Or the short form, WinDirStat is a disk usage statistics and cleanup tool for various Windows versions. And it is a free tool.
My take: Most of our files are scattered around the whole computer, some buried within C: drive, some in other drives. Then one day you wake up to a shock that one of the drives is full. Well, I’m just being dramatic here.
Point being, the tool helps you find those files deep within folders and folders where you forgot to visit in a long time. But, it is taking space. You may also have duplicate files. This tool will drill down to folders, extensions, treemaps which represents each file as a colored rectangle, the area of which is proportional to the file’s size. And rectangles are arranged in such a way that directories again make up rectangles, which contain all their files and sub directories.
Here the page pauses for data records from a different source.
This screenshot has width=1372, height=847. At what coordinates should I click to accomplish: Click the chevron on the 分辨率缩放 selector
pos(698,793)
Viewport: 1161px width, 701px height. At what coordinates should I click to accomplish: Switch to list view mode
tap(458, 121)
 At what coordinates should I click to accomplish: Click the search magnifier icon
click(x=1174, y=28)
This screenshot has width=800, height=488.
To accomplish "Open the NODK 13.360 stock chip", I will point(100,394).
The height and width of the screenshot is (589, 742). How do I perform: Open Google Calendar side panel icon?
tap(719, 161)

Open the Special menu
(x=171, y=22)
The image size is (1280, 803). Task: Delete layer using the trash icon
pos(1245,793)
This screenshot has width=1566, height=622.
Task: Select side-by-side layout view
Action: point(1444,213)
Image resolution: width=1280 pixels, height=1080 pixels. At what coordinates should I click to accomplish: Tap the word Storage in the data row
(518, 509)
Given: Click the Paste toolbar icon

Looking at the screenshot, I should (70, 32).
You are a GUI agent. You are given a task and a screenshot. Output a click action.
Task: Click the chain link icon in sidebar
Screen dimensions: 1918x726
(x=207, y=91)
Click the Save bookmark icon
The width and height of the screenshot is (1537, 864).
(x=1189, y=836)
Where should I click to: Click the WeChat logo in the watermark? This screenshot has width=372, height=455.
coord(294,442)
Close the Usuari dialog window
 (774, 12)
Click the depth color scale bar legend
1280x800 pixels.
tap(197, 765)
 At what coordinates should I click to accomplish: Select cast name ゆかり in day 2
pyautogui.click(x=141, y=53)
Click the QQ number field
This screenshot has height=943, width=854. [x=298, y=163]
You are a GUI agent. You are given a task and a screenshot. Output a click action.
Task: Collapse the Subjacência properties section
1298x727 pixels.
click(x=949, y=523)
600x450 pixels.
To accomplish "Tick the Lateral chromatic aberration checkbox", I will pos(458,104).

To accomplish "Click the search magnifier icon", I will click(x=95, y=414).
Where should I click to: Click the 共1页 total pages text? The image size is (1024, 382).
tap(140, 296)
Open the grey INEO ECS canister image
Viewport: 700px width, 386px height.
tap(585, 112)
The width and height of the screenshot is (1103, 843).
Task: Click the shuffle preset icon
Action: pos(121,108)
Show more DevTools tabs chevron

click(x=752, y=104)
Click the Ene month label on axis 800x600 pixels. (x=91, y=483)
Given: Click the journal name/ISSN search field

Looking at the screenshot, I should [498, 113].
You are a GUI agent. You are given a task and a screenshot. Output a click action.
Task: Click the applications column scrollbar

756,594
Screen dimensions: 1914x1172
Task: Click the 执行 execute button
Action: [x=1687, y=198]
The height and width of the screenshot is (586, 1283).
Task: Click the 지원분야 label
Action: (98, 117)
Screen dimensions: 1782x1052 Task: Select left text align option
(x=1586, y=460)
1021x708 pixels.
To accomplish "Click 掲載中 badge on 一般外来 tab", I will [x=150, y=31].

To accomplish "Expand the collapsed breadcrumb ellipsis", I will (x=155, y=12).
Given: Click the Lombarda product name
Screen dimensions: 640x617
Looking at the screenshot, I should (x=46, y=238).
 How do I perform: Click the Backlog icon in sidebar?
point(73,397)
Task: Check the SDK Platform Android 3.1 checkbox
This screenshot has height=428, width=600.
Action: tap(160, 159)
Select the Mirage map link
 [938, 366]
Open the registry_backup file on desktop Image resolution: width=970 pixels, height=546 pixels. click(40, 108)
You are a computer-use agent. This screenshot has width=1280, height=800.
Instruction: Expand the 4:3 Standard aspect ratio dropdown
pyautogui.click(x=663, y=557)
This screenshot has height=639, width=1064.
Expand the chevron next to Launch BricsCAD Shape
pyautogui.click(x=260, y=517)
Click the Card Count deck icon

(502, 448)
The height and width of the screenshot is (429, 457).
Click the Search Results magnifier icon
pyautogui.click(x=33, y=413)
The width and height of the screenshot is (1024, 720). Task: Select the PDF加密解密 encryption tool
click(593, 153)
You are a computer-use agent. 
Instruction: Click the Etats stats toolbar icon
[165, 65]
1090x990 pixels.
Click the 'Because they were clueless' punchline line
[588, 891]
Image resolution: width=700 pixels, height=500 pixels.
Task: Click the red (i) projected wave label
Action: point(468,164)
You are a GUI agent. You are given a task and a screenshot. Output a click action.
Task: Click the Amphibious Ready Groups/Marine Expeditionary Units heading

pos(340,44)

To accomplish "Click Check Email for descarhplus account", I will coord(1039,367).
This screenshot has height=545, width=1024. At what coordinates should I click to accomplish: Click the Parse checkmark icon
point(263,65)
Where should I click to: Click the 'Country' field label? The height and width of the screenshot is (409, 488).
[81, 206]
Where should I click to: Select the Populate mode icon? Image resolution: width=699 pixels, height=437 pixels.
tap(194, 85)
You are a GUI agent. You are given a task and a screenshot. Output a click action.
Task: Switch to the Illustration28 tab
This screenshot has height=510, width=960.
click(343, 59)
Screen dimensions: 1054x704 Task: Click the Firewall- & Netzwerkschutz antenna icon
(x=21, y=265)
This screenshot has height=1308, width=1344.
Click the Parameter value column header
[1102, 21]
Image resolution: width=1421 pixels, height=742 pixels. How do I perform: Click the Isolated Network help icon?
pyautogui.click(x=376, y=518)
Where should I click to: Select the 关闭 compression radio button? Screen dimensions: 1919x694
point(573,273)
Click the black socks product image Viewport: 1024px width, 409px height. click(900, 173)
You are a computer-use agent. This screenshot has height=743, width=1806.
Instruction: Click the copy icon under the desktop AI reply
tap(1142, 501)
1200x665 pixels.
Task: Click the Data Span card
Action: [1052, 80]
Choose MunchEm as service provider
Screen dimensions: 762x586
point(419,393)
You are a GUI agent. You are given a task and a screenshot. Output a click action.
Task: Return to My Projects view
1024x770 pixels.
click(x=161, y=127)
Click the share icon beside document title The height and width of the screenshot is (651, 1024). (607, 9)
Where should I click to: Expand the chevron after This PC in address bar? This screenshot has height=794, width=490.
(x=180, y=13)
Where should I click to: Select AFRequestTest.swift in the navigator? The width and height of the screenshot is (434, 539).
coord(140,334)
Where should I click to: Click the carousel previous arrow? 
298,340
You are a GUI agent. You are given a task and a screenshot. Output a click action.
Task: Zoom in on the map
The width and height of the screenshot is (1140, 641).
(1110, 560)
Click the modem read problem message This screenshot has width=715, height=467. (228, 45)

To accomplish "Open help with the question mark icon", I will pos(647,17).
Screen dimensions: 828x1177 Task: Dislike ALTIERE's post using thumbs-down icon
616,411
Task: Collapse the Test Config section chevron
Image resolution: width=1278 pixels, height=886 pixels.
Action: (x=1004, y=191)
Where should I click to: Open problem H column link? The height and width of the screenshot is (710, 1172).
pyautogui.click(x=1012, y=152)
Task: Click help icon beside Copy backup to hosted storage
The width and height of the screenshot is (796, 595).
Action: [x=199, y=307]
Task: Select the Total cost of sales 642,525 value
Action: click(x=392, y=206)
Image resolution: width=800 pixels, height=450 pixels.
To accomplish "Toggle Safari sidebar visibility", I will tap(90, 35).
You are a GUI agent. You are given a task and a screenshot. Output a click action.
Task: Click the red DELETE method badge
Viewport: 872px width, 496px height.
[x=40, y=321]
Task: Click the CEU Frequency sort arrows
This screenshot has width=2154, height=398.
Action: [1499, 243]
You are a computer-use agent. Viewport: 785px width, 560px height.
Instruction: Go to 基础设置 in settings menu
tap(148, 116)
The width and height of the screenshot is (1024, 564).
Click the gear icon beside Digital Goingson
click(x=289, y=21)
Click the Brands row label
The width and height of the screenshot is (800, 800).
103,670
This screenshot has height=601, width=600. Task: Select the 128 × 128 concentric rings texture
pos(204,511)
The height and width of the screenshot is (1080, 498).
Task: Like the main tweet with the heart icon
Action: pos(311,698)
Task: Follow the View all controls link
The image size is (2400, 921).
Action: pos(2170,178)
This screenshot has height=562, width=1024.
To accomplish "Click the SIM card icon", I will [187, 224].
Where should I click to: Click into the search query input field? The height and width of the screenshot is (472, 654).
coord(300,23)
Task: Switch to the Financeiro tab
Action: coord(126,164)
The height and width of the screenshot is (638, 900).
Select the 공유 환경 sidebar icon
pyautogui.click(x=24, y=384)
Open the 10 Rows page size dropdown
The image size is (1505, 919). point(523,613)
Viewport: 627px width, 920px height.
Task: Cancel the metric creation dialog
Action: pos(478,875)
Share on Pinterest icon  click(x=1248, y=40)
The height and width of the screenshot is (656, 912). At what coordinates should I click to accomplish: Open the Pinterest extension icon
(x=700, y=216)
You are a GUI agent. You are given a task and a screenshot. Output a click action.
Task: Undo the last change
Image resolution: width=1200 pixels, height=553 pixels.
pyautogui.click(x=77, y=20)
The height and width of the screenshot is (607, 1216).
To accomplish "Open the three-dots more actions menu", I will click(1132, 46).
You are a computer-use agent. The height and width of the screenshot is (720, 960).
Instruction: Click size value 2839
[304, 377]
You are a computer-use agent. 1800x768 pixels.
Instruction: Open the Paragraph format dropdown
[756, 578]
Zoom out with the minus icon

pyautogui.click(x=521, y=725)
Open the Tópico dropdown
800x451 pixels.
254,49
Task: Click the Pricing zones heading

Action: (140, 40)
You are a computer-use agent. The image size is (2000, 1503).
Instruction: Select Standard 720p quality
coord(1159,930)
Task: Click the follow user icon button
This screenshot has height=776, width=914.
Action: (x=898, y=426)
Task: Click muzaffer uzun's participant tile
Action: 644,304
To begin, you need to head to the website (link below) and download the file, click on the WinDirStat from your start menu.
The tool will ask to Select Drives (shown above). You can select all or Individually. In my example, I have selected C: drive.
Once selected, WinDirStat will start scanning your C: drive and depending on your disk size, it will take couple of minutes. With my 1TB hard disk, it took nearly 5 minutes.
After scanning, the directory list which resembles the tree view (top left) of Windows Explorer but is sorted by file/subtree size. I like the treemap view (bottom, various colors), which shows the whole contents of the directory tree right away. What you also get is an Extension list (top right) which serves as a legend and shows statistics about the file types.
You can go into folders by looking at file sizes, like example above, I have selected a Video file. If selected, the treemap also highlights (bottom left, white square). So what it means, most aqua green boxes seen in the treemap represents video file types. The dark blues are Local disk. All the greys represent .JPG files, you get the point.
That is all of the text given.